Yıl 1958, Gazeteci Şemsi Sılkım, bir spor gazetesi çıkarması için teklif alır. Hemen ekibini kurar ve sıkı bir gazete çıkarır. Satışlar da gayet güzeldir. Patrondan teşekkür ve övgü beklerken patron gazeteyi apar topar kapatır. Çünkü o dönemde kâğıt devlet tekelindedir. Gazete çıkaranlara teşvik vardır ve patronun da derdi, teşviklerle kâğıt alıp göstermelik bir gazete çıkarmak ve kalan kağıdı karaborsa satmaktır. Gazete iyi gidince, satacak kâğıt artmaz ve plan suya düşer.* Bazen göz önünde olan bir şeyi anlatmak için başka bir örnek gerekir. Ne zaman medya sahipliğiyle ilgili bir konuda fikrim sorulsa bu naif ve komik örnekle girerim. Çünkü yayın kuruluşlarının farklı farklı varlık sebepleri vardır. Bu sebep yok olduğunda yayın kuruluşunun varlığı da anlamsızlaşır. Doğan Grubu’nun medyadaki varlığı epeydir bu anlamsızlık sınırındaydı. Bünyesinde çalışmış olan ve hâlâ çalışan bazı değerli gazeteci ve yazarları (her zaman azınlıkta olmalarına dikkat edilen) tenzih ederim ama yaşadığım sürece Aydın Doğan’ın “iyi gazetecilik” için medyaya girdiğine ikna olacağım bir şey öğreneceğimi sanmıyorum. Yani işin varacağı yer zaten belliydi. Hele ki, gazeteciliğin zırhı sendikanın, yaygın medyadan bizzat Aydın Doğan tarafından defedilmesinden sonra.

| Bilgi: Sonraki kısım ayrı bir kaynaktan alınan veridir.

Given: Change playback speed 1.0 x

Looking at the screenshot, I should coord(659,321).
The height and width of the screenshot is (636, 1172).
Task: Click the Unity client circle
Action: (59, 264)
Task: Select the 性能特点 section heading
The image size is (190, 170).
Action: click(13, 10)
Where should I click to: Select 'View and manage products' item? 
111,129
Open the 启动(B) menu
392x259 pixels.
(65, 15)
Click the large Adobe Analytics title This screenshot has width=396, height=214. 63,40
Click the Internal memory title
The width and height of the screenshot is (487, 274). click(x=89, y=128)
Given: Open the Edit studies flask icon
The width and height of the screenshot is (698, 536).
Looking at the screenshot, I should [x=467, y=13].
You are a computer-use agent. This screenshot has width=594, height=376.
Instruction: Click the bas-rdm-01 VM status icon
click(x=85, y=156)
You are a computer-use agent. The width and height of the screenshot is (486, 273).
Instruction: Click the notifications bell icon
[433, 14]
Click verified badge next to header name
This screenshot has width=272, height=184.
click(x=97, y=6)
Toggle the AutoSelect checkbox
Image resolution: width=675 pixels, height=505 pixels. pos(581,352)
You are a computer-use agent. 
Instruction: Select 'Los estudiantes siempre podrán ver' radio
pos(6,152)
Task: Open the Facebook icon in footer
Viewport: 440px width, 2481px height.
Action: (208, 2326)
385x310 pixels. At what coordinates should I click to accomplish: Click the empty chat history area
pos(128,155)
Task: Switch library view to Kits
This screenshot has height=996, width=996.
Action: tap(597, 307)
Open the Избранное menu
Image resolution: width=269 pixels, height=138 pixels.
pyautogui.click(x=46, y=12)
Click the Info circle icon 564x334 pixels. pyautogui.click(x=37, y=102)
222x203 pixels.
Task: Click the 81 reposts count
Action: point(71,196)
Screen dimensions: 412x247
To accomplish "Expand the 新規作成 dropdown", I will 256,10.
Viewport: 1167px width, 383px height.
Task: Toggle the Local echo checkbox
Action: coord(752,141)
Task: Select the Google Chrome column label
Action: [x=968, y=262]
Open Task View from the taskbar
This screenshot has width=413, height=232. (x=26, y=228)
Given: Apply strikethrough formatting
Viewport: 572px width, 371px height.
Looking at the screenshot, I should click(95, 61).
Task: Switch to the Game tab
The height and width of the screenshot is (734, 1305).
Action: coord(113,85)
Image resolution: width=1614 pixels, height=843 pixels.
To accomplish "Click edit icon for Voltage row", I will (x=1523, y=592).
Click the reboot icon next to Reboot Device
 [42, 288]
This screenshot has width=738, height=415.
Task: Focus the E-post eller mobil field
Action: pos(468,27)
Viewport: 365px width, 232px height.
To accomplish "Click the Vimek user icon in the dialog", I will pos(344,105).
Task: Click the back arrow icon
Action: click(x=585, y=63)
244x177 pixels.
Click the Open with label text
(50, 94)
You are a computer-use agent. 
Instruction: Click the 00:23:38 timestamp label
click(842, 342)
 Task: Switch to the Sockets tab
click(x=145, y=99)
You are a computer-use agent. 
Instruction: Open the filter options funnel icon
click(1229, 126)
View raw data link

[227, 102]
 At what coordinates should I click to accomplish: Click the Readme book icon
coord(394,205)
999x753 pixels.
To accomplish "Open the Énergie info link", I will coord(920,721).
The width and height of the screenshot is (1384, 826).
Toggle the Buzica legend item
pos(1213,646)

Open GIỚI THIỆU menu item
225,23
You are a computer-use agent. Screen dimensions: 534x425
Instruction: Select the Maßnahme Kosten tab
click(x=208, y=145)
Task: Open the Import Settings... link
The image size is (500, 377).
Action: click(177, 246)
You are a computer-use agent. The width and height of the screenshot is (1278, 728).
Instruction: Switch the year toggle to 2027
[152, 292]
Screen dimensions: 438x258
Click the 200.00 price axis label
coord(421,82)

Medya dışı sermaye medyaya bu denli kontrolsüzce girdiğinden bu yana bir illüzyonun içindeyiz. Aydın Doğan’ın medyasını satışı bu illüzyonu nasıl etkileyecek? Bu satışa ağıt yakmak ne kadar anlamlı? Bu haftaki Köşe Vuruşu’nun soruları bunlar.

Babıâli’den çıkış

Doğan, medyaya giren ilk medya dışı sermaye değil. Öncesinde de örnekler var. Doğan’ın farkı Türkiye’nin serbest piyasa ekonomisine geçişinin arefesinde medyaya girmiş olması. 1979 yılında Milliyet gazetesinin %75’ine ortak olur ancak bu ortaklık ilkin %25 olarak açıklanır. Çünkü Aydın Doğan’ın sonradan kendisinin de itiraf ettiği gibi Babıali’ye gazetecilik dışı patron girmesi bir itme duygusu yaratmaktadır. Gelgelelim 24 Ocak Ekonomik Kararları ve bunların uygulanmasının teminatı olan 1980 Darbesi’yle birlikte bu itme duygusu ortadan kalkar. Çavuşoğlu-Kozanoğlu, Mehmet Ali Yılmaz, ve Asil Nadir gibi işadamları büyük satın almalarla medyaya girer. Hepsinin gazetecilikten farklı ajandaları olduğu için de medyada piyasayı epey yükseltirler.

Özal’ın hayali

Bahsettiğim geçiş döneminin mimarlarından Turgut Özal’ın bizzat dillendirdiği hayali, iki buçuk gazetedir. Fazlasını fuzuli bulur. Bunun anlamı şudur: Bir: Özal’la birlikte yükselen değerleri temsil eden Sabah gibi bir gazete İki: Geleneği temsil eden Hürriyet gibi bir gazete, Buçuk: Muhalefet simgesi olarak gördüğü Cumhuriyet gibi bir gazete. Özal, kâğıt zamlarıyla gazeteleri batma noktasına sürüklese de bu hayaline ulaşamaz. Bu hayal aynı zamanda bir illüzyonun temsilidir. Hesapta her şey iktidar lehine gidecek ama bir şeyler de “mış gibi” kalmaya devam edecektir. Şu anda tarihin “mış gibi”ye dahi tahammülünün kalmadığı yerindeyiz. Burası Özal’ın hayalinin de ötesi. Son satışla ilgili analizlerin büyük kısmı bu denklemde okur ya da izleyiciyi hiçleştiriyor ama okurun da 80’ler veya 90’lardaki kitle olmadığını unutmayalım.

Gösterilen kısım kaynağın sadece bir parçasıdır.